Listed records section start
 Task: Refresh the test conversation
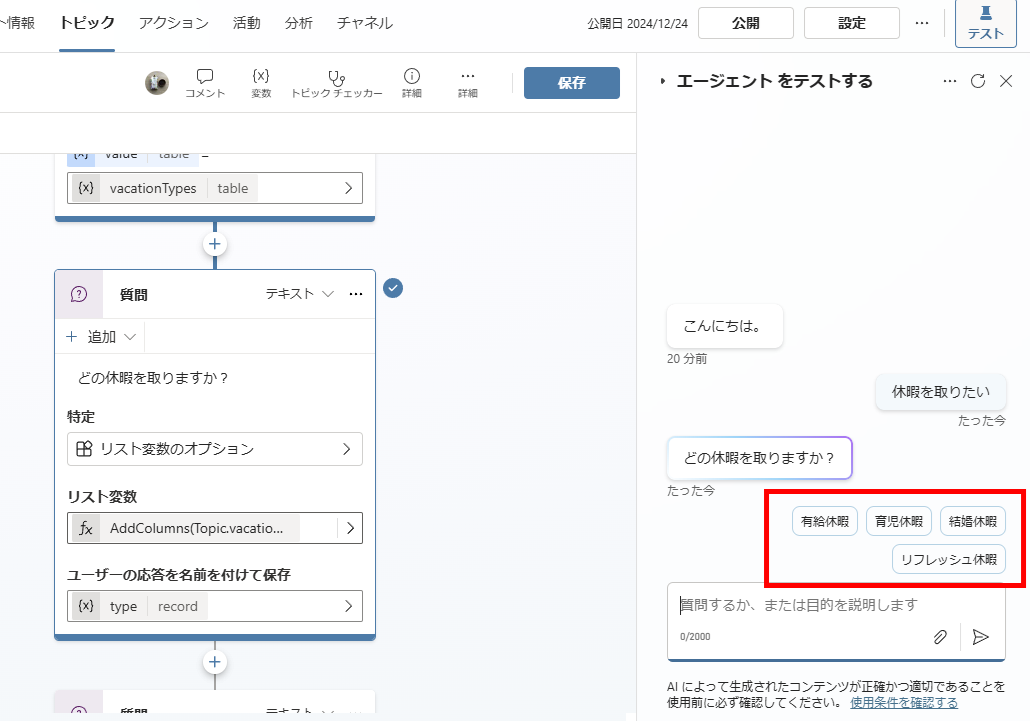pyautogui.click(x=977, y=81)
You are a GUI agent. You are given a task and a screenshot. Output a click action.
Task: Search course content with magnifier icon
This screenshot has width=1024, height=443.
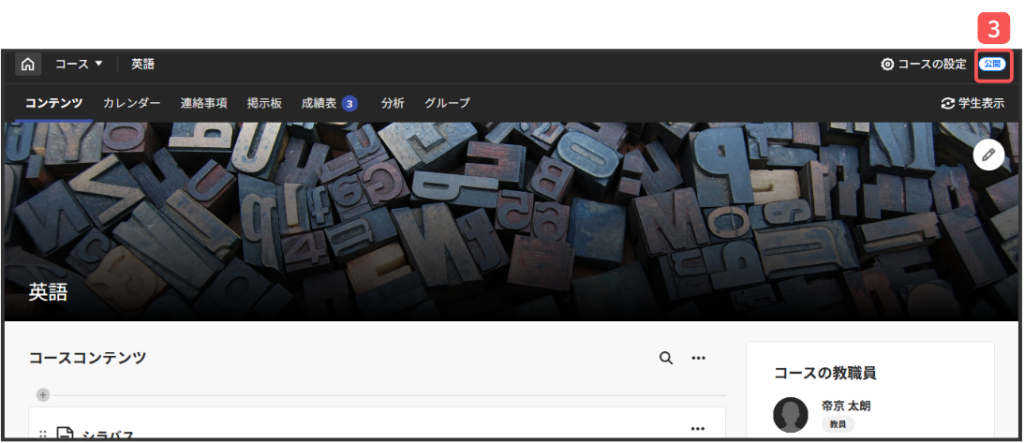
Listed records section end
_Your task:_ Whenever the word "screenshot" shows up in a line of the entries above, copy that line.

_Solution to this task:_
You are a GUI agent. You are given a task and a screenshot. Output a click action.
This screenshot has width=1024, height=443.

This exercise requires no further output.